#### Text excerpt

SocialInteractionGAN: Multi-person Interaction Sequence Generation
- URL: http://arxiv.org/abs/2103.05916v1
- Date: Wed, 10 Mar 2021 08:11:34 GMT
- Title: SocialInteractionGAN: Multi-person Interaction Sequence Generation
- Authors: Louis Airale (M-PSI, PERCEPTION), Dominique Vaufreydaz (M-PSI), Xavier
Alameda-Pineda (PERCEPTION)
- Abstract summary: We present SocialInteractionGAN, a novel adversarial architecture for conditional interaction generation.
Our model builds on a recurrent encoder-decoder generator network and a dual-stream discriminator.
We show that the proposed SocialInteractionGAN succeeds in producing high realism action sequences of interacting people.

########

§ Tasks and exercises:
- A) List every author of the SocialInteractionGAN paper summary.
- B) Switch "discriminator" to "critic" in the SocialInteractionGAN paper summary, then write out the passage starting at "- Abstract summary: We" and ending at "of interacting people.".

#### Collected material

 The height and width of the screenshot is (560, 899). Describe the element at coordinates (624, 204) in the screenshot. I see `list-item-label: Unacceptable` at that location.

########

§ Solved problems:
- A) Louis Airale, Dominique Vaufreydaz, Xavier Alameda-Pineda

- B)
- Abstract summary: We present SocialInteractionGAN, a novel adversarial architecture for conditional interaction generation.
Our model builds on a recurrent encoder-decoder generator network and a dual-stream critic.
We show that the proposed SocialInteractionGAN succeeds in producing high realism action sequences of interacting people.